Я бродил по городу без плана и цели. Старался на ходу ловить взгляды хорошеньких девушек, а устав, изредка позволял себе выпить кружку пива. Из вечера в вечер шатался я по улицам один. Я не знал ни души, и мне не с кем было перемолвиться словом. Когда я разглядывал молодых девушек в воздушных платьях, нарядных шляпках и изящной обуви, во мне вспыхивало желание завести себе подругу, подобно другим мужчинам, и я долго раздумывал, как за это взяться. Но к сожалению, я был еще более неловок, чем прежде, и виной отчасти был мой внешний вид; я рос так быстро, что костюмы постоянно были мне маловаты, руки нелепо, уродливо вылезали из рукавов. Кроме того, лицо у меня было покрыто неприятной, хотя и безвредной, сыпью, какая нередко появляется у молодых людей. Поэтому я никогда не отваживался заговорить на улице с девушкой, а других возможностей завести знакомство для меня не существовало. И вот прекрасные создания, шурша юбками, мелькали на улице предо мной, такие близкие, что я мог бы коснуться рукой их платья, и все же недостижимо далекие. Они возбуждали мою фантазию и по ночам не давали мне спать.

Раз-другой я пытался продолжить игру моих мальчишеских лет, когда мне так легко удавалось, глядя на девочку, мысленно снимать с нее одежду. Но удивительное дело! Теперь игра не шла: женщина оставалась для меня далекой, и неприступной, и таинственной.

Считая, что мне ни за что на свете не познакомиться с девушкой, я твердил себе: «Ты должен заработать денег, тогда купишь все, что пожелаешь. И первая красавица станет твоей, если ты наденешь ей золотую цепочку на шею».

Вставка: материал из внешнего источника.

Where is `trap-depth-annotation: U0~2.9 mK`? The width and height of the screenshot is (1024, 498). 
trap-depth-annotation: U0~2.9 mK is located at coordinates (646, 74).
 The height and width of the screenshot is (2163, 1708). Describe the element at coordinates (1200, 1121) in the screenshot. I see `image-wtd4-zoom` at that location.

С удвоенным усердием налегал я на работу, хотя мне понемногу становилось ясно, что у доктора Альта многого не добиться. Тем не менее я глядел в оба, ничего не пропускал мимо ушей, громко смеялся язвительным замечаниям господина Кнайса по адресу просителей и с легким поклоном открывал доктору Альту дверь: я хотел уйти с хорошим аттестатом, если когда-нибудь покину фирму. Я не забыл также, что обещал матери купить красивый дом. Когда я видел ее бледное лицо и руки, слегка дрожавшие при шитье, внутренний голос говорил мне, что надо торопиться — десятилетий в запасе больше нет.

Так я провел эти ужасные годы: день за днем просиживая в темном углу, погруженный в тошнотворную работу, подгоняемый и травимый, никогда не слыша доброго слова, терзаемый вожделением к женщине, но горло полный сознанием своей неполноценности и отвращением к собственной внешности. А главное, с горьким чувством полного одиночества.